__TO BE DONE__
Please render the material starting at the line containing "You are a computer-use" and ending at the line containing "Action: tap(90, 22)", both included, as a Markdown table with the columns Row and Line, numbering each row and skipping blank lines. Leave the pictures out.

-- Start --

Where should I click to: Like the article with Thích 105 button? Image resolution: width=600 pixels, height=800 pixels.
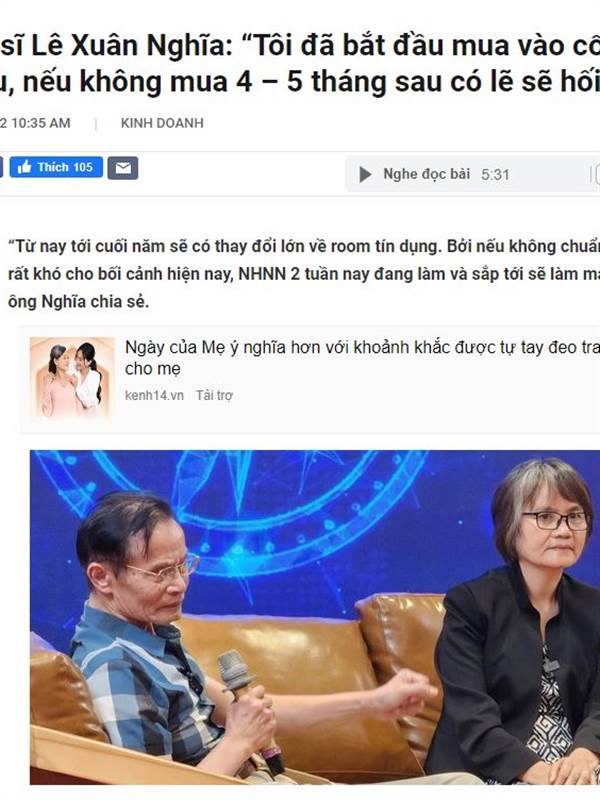[56, 167]
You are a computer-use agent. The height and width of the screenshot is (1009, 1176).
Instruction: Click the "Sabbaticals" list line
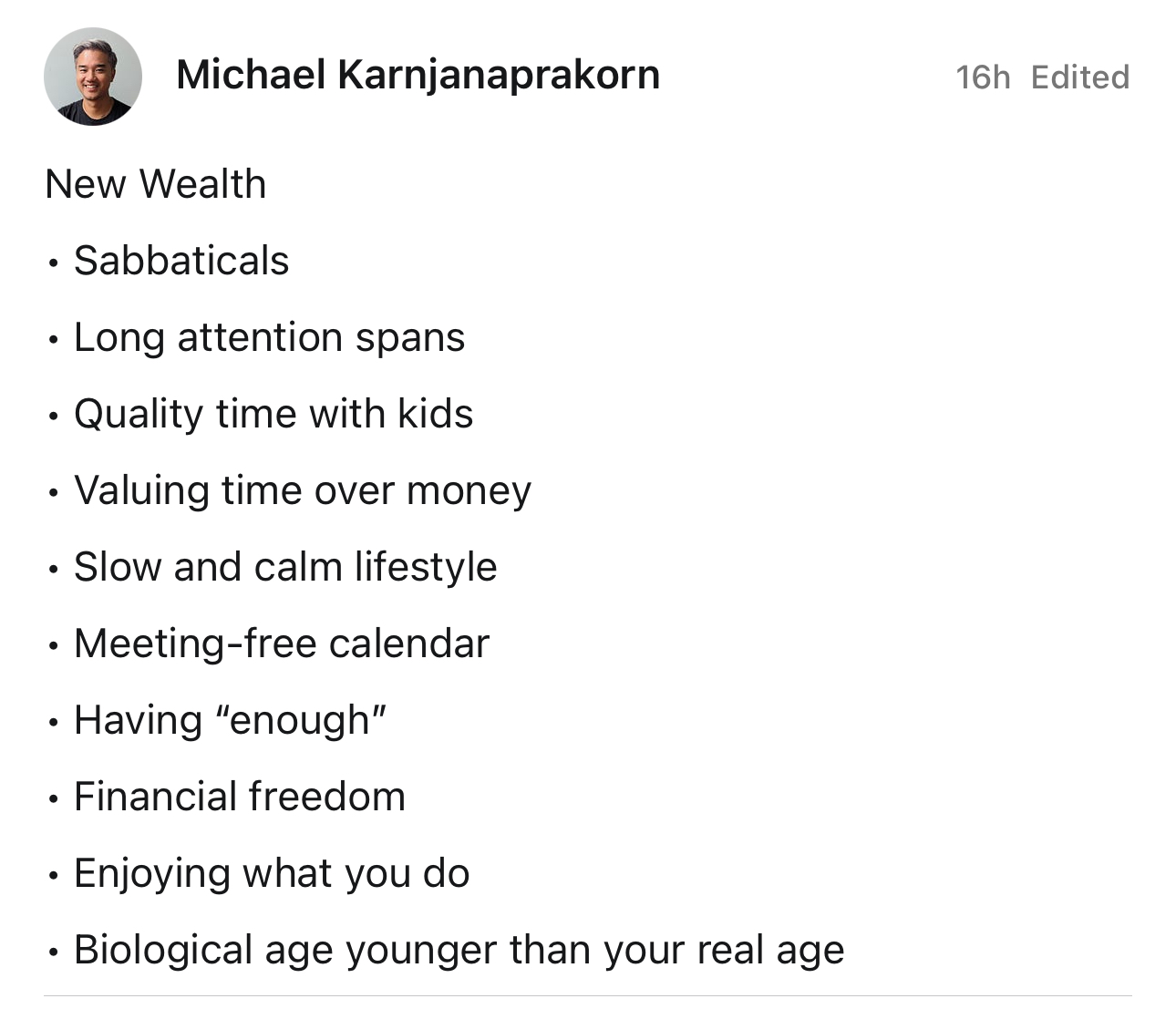(x=181, y=261)
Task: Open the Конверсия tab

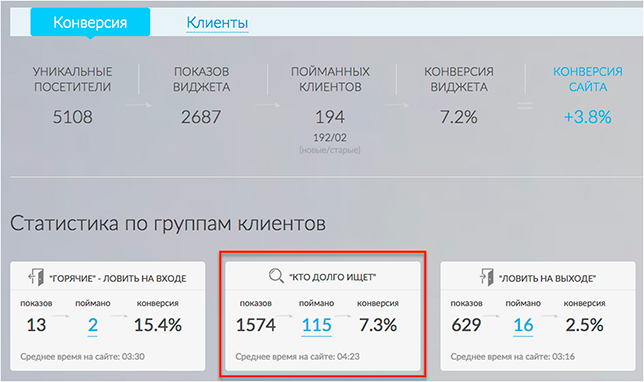Action: tap(90, 22)

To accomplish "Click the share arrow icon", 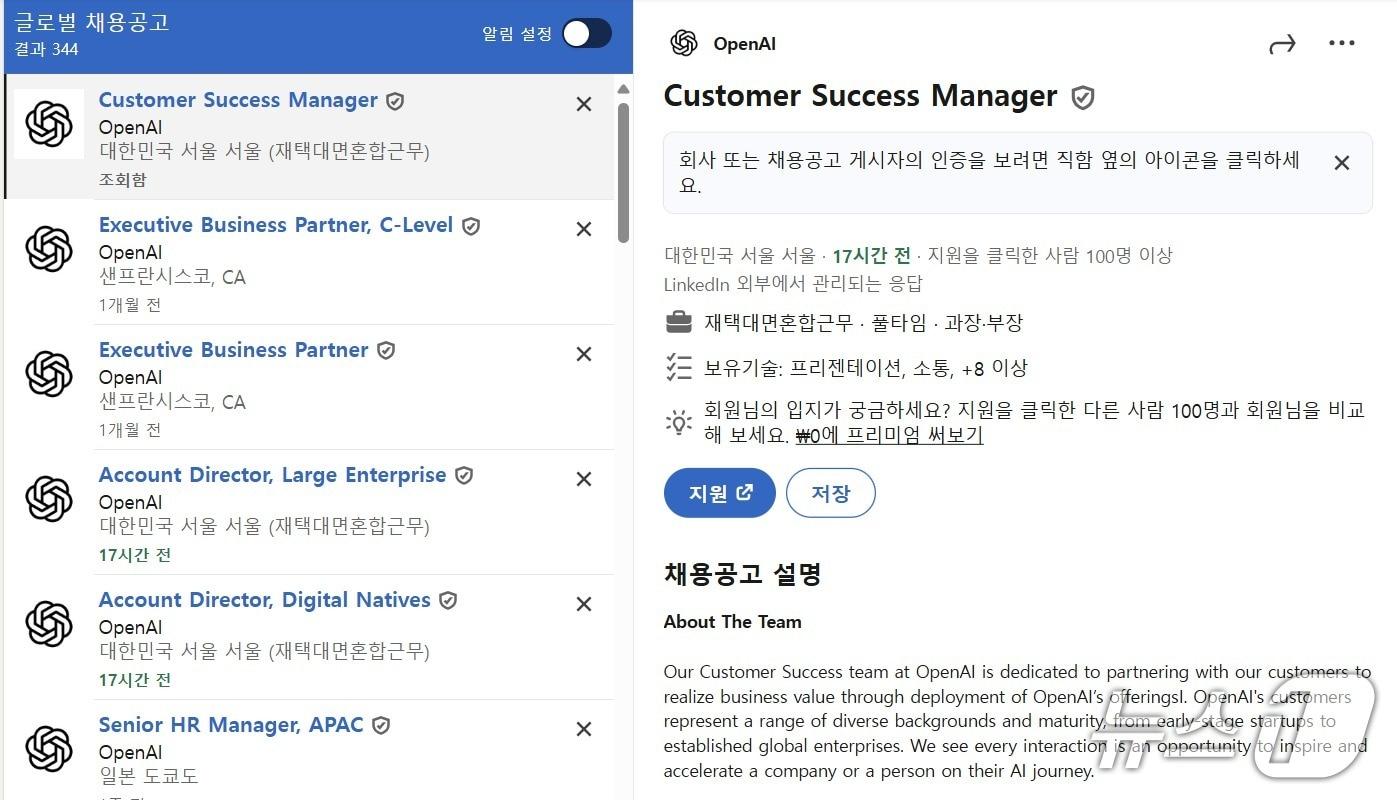I will point(1283,42).
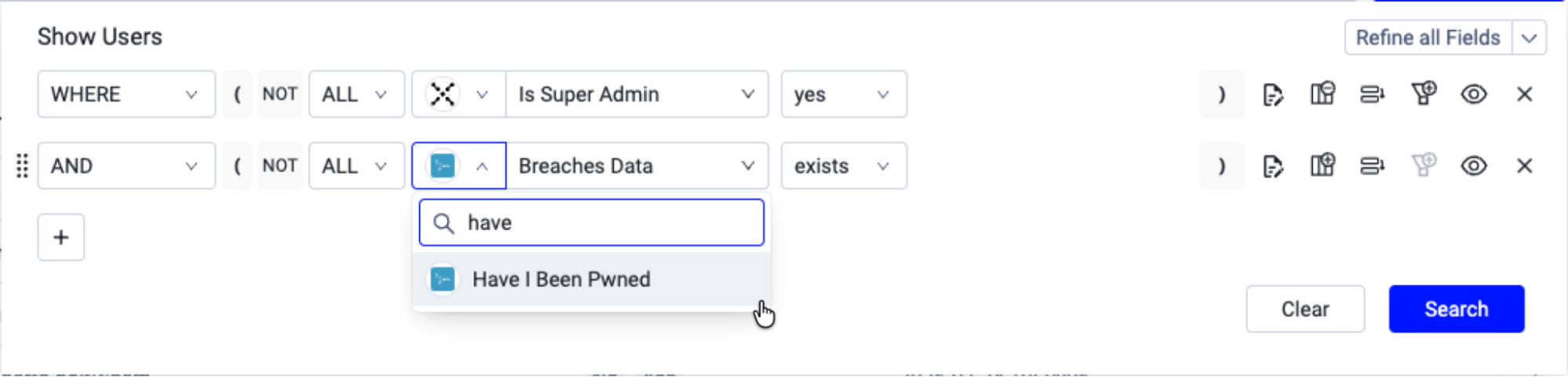Image resolution: width=1568 pixels, height=377 pixels.
Task: Expand the Refine all Fields arrow
Action: pyautogui.click(x=1529, y=38)
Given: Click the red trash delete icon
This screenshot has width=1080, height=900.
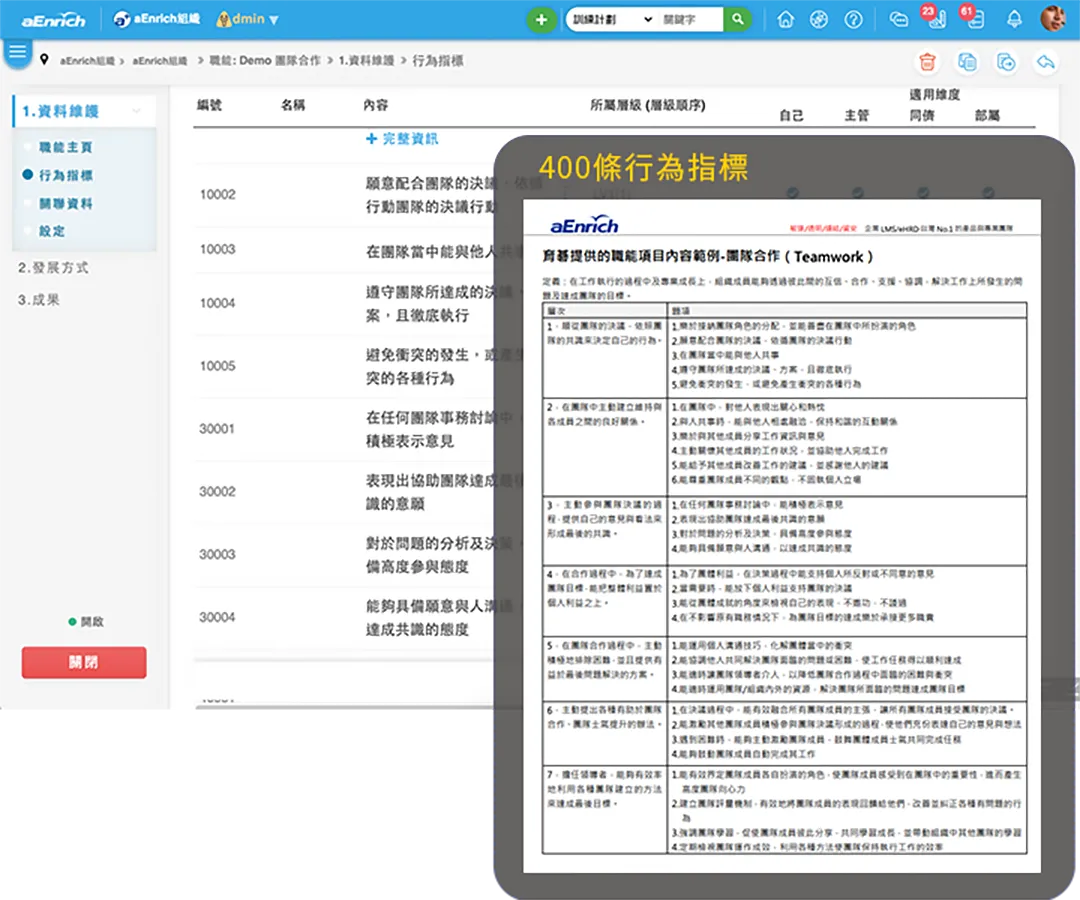Looking at the screenshot, I should point(928,62).
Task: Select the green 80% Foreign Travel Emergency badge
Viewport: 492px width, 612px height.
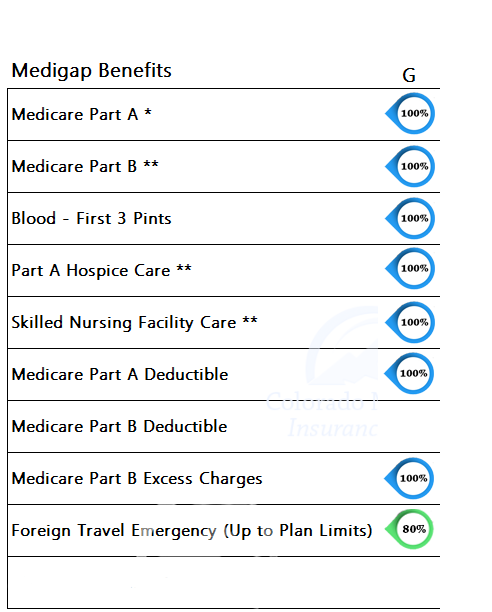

-- End --

__WRITTEN RESPONSE__
| Row | Line |
|---|---|
| 1 | You are a computer-use agent. The height and width of the screenshot is (1009, 1176). |
| 2 | Instruction: Click the "Sabbaticals" list line |
| 3 | (x=181, y=261) |
| 4 | Task: Open the Конверсия tab |
| 5 | Action: tap(90, 22) |